Entonces ve a Ricardo, su marido. Está frente a ella, con esa apostura antigua y militar que le inculcaron de niño. Está sonriendo. ¿Es posible? “Ricardo”, llama con suavidad. La luz es ahora más blanca. Alguien ha levantado las persianas y en la habitación entra la claridad de una mañana de otoño. Llaman a la puerta. Son Luis y Alfonso. “Saludad a vuestro padre, niños”, ordena. Y ella extiende la mano para que se la besen. Los niños se acercan, respetuosos, y se inclinan en el besamanos, primero el mayor, luego Alfonso. Llevan pantalones marengo, zapatos de cordón, camisa blanca y corbata azul. Las medias hasta las rodillas, impecablemente estiradas. El pelo, brillante y húmedo, les huele a azahar fresco. Pero Ricardo ya no sonríe. Luisa, dice de pronto: “No empieces otra vez”. Ella abre mucho los ojos. “No delante de los niños, Ricardo, por favor”, susurra. “¿Ahora vienes con esas?”, le espeta él casi sin mover los labios. Alfonso la mira con dureza, una dureza inusual para su edad. Apenas tiene once años. “No te atrevas a hablarme en ese tono”, está a punto de responderle a Ricardo, pero las palabras se le enganchan en la boca, como si fueran piedras que no puede escupir. La habitación se ha vuelto muy oscura. Le duele el pecho, un trallazo primero y luego un mugido sordo que no puede sacarse de dentro. Ricardo y los niños han desaparecido. “La verdad, la verdad, ¡yo os diré la verdad!”, grita. Pero nadie la oye.

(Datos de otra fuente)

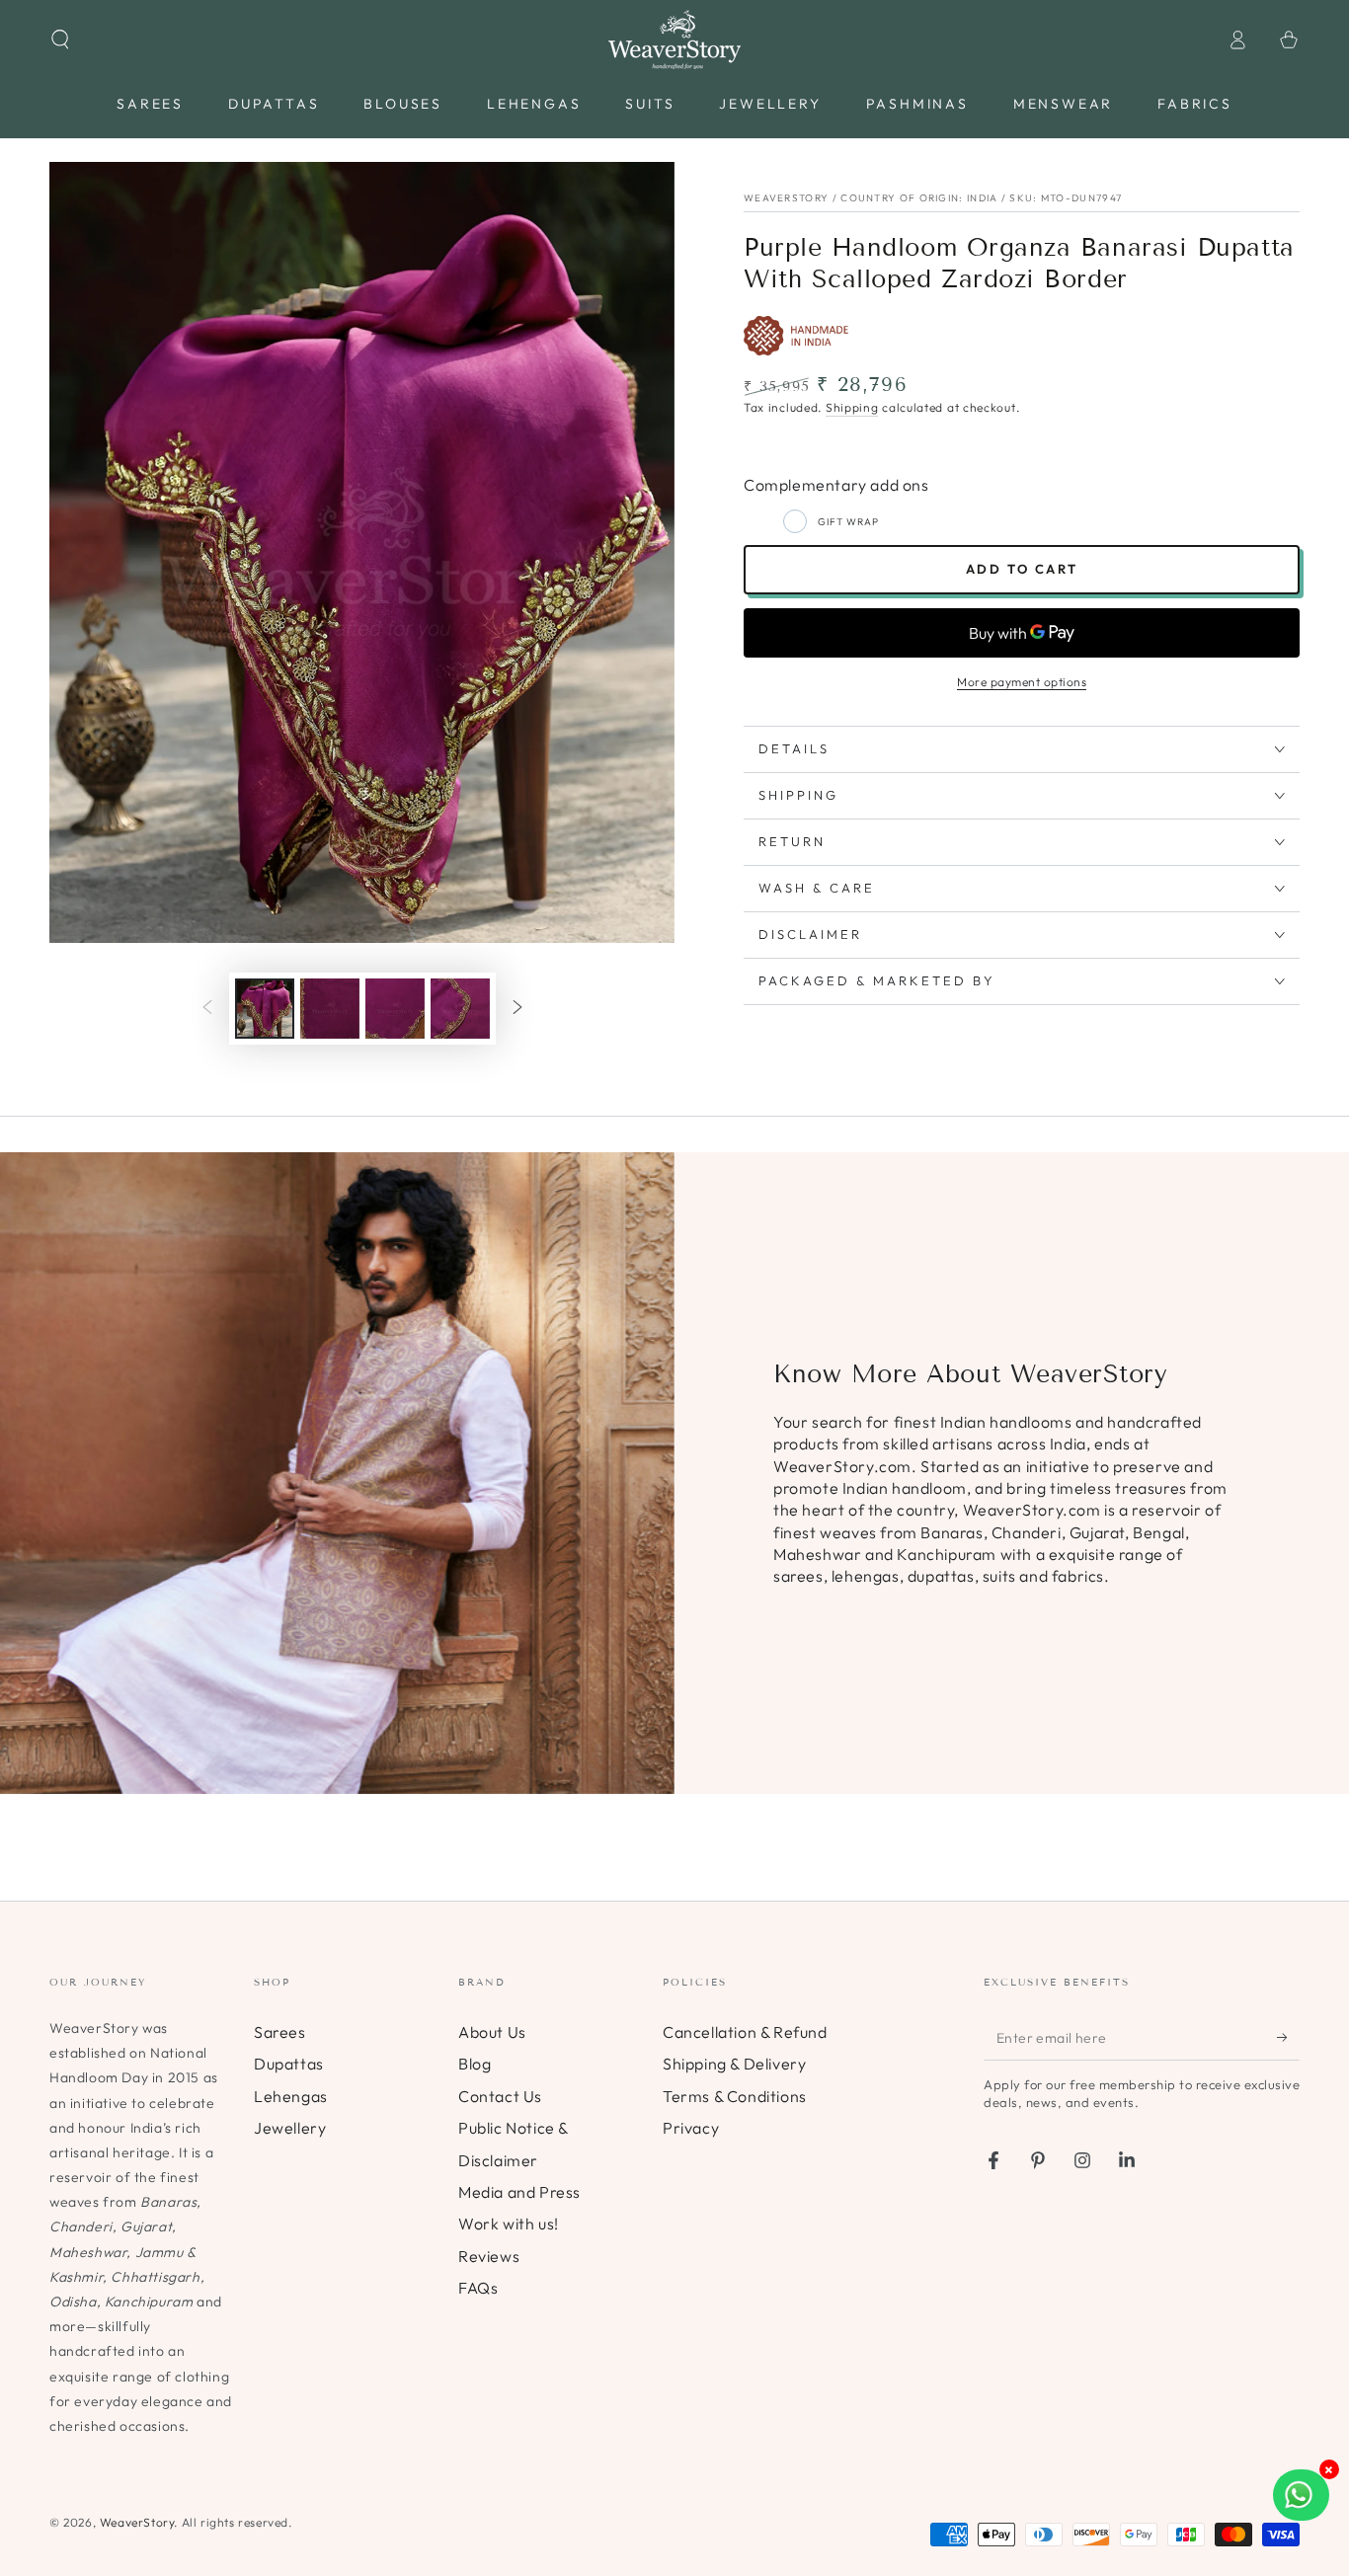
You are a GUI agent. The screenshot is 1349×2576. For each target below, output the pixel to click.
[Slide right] (517, 1008)
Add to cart (1022, 569)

Una oración le viene a la memoria, la misma que recitaba todas las noches junto a la cama en compañía de Berta. “Yo confieso…”, y está a punto de llorar, pero no lo hace. Nunca lo ha hecho. “Yo confieso y destruyo la vida. ¿Eso queréis?”, ahora está en el dormitorio matrimonial, azul. Grita. Las palabras salen de su boca esta vez como cuchillos. ¿Qué está diciendo? ¿Es esa la verdad? ¿Que es con el hermano de Ricardo con quien se ha estado viendo en los viajes a París? ¿Que Ricardo nunca se le podrá comparar? Que lleva dentro a su hijo y que su marido solo es un pelele y siempre lo ha sido y lo será. Entonces se detiene en seco. Ha oído un ruido, quiere creer que no, pero es inconfundible. Es como un cascabel y sale de debajo de la cama. “Alfonso, ¿qué haces ahí? Ven aquí inmediatamente”. Pero Alfonso se escabulle por el otro lado de la cama y sale corriendo por la puerta que da al corredor, tropezando en su huida con el tranvía de lata. Quiere correr tras él, pero no puede. Ahora Alfonso solo es una sombra, un niño de cera en un ataúd. Lo descolgó su padre y lo llevó, como una rígida marioneta, por el corredor.

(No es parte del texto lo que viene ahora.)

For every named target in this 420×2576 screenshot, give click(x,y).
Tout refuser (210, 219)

Siente de nuevo el calor y el ronroneo del aire acondicionado en esa luz acuática que ahora parece taladrarle los ojos.
Don Luis estuvo esperando un rato, pero se marchó al ver que no despertaba. Prefirió dejarla descansar. Volverá la semana que viene. La semana que viene, como la anterior y como ésta. Quizá entonces reciba la absolución.